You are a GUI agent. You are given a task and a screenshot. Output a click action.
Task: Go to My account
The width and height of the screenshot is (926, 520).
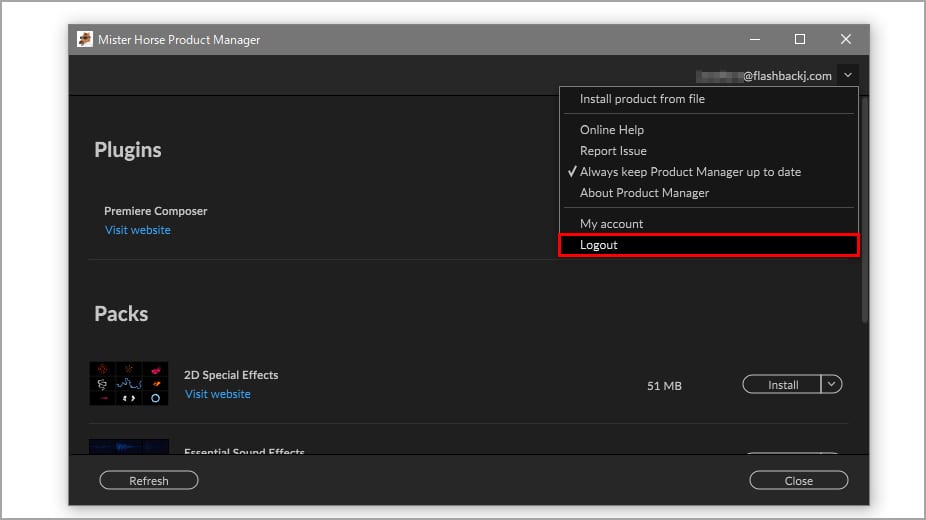pos(611,224)
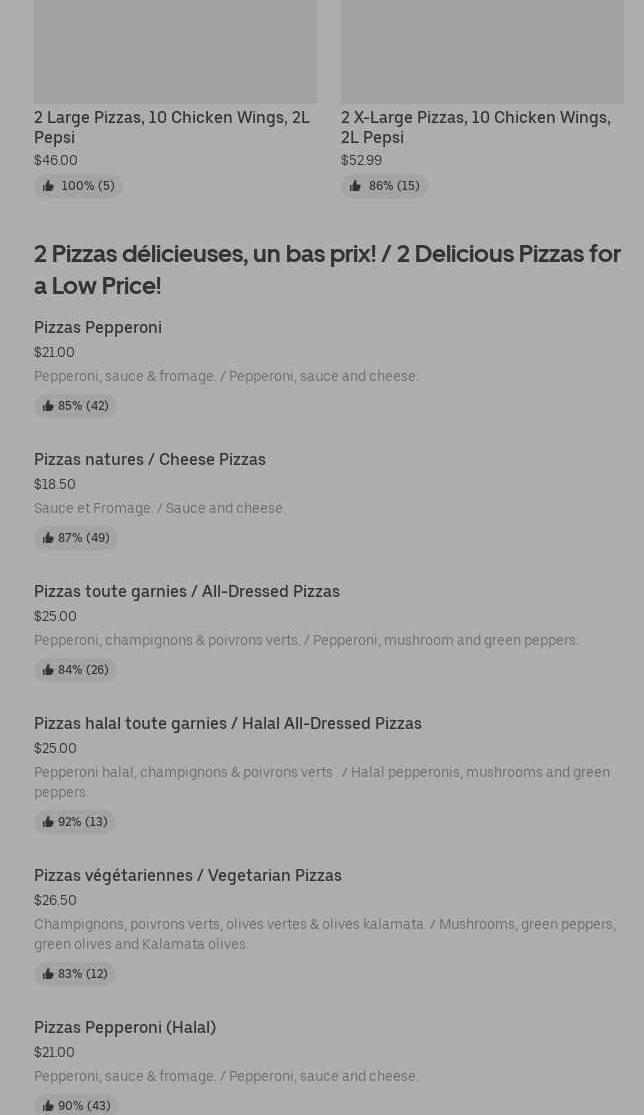Click thumbs-up icon on All-Dressed Pizzas rating

(48, 670)
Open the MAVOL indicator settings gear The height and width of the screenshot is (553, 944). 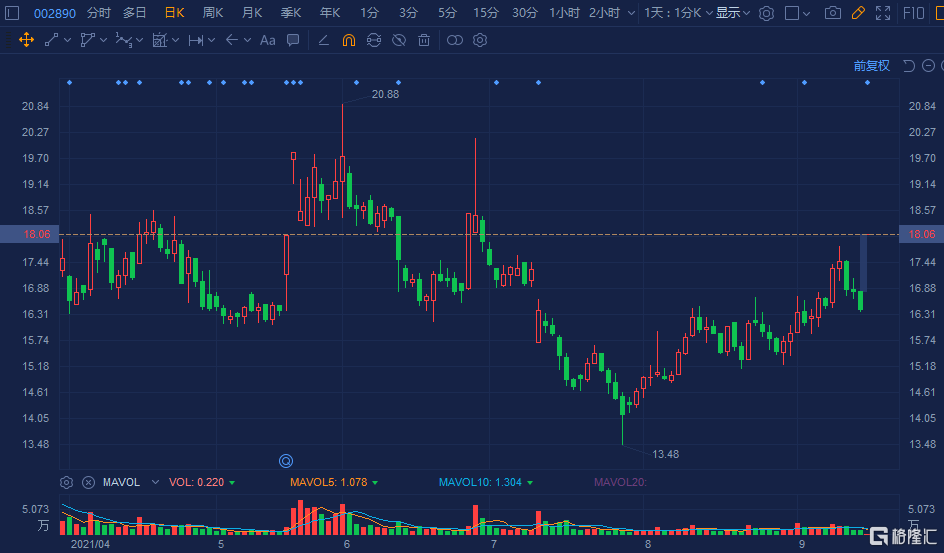tap(67, 482)
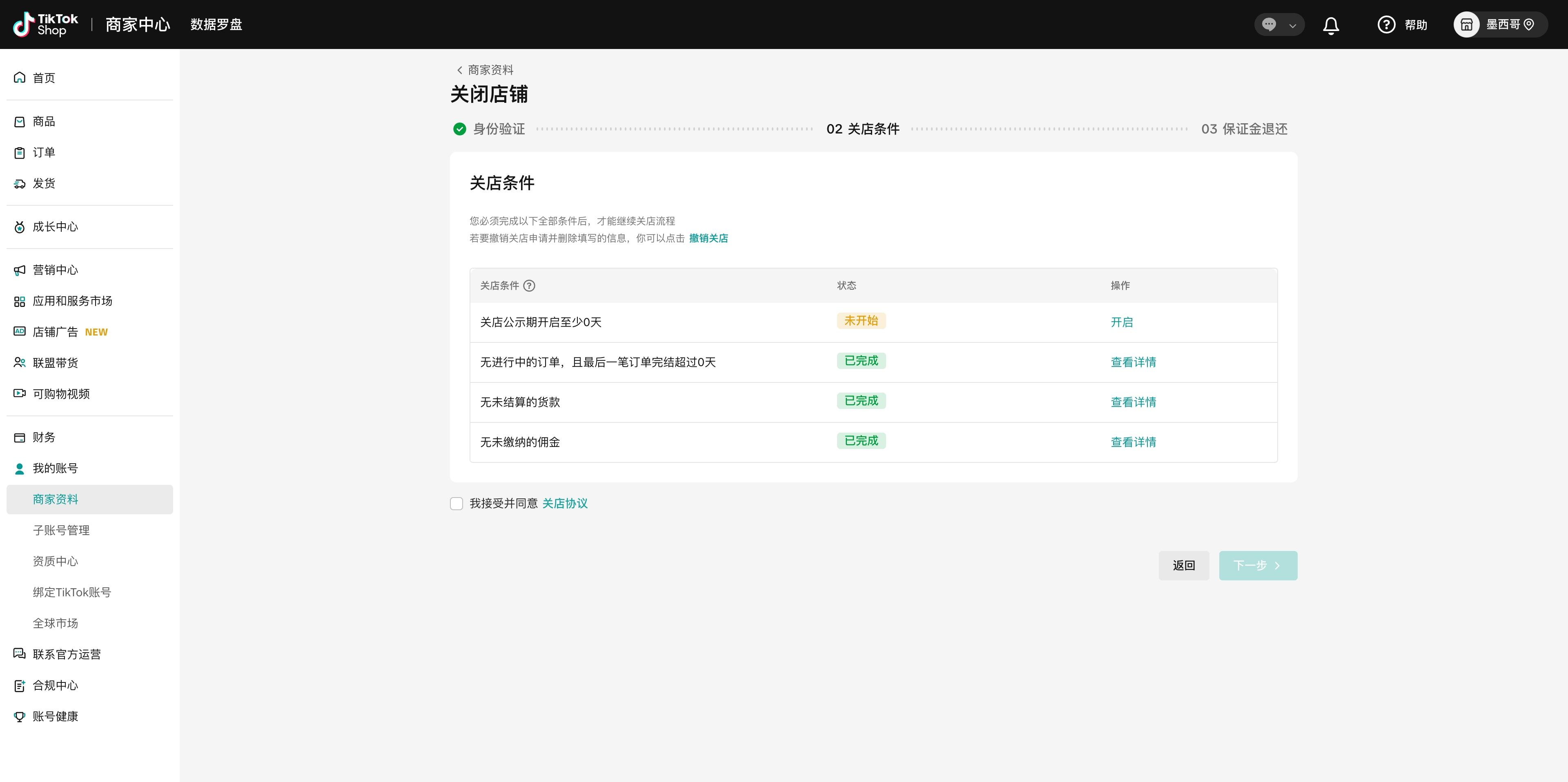
Task: Go back via 商家资料 breadcrumb chevron
Action: pos(459,70)
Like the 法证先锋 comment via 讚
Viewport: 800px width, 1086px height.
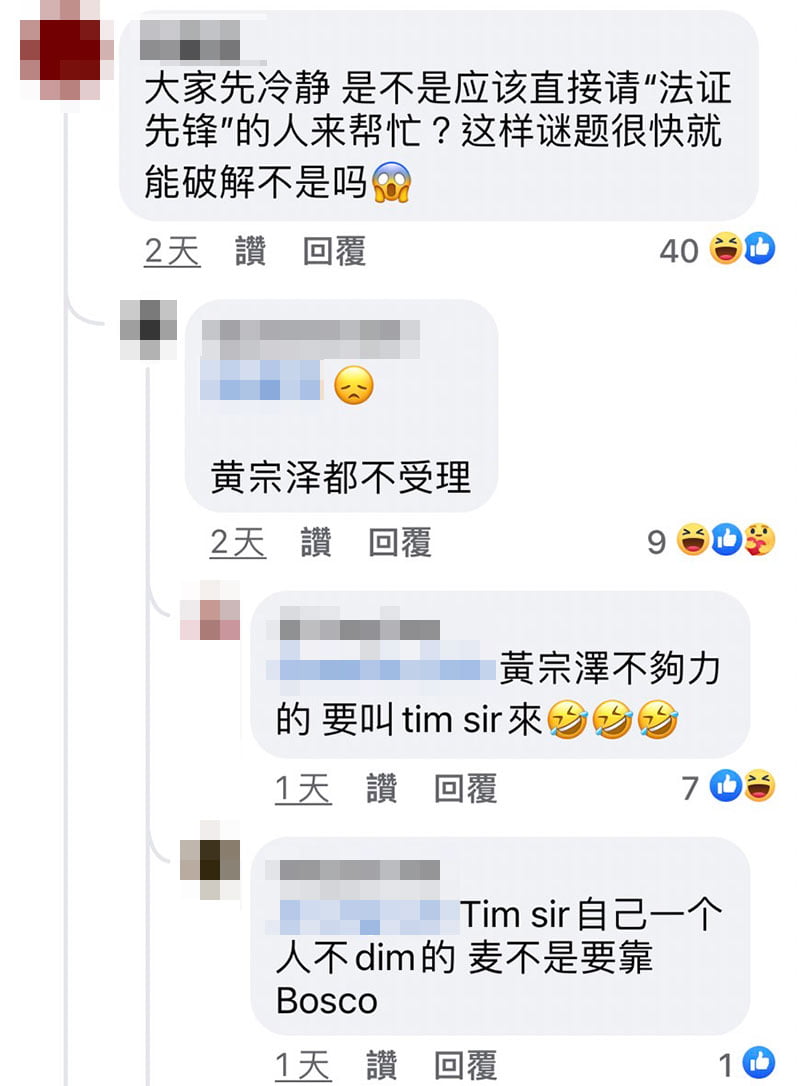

__Aim__. Please render the items as a JSON list of strings, one string per line, beginning at the line that contains "Like the 法证先锋 comment via 讚" and continuing through the end of the items. Leave out blank lines and the pictures.

__Worked answer__.
[
  "Like the 法证先锋 comment via 讚",
  "Viewport: 800px width, 1086px height."
]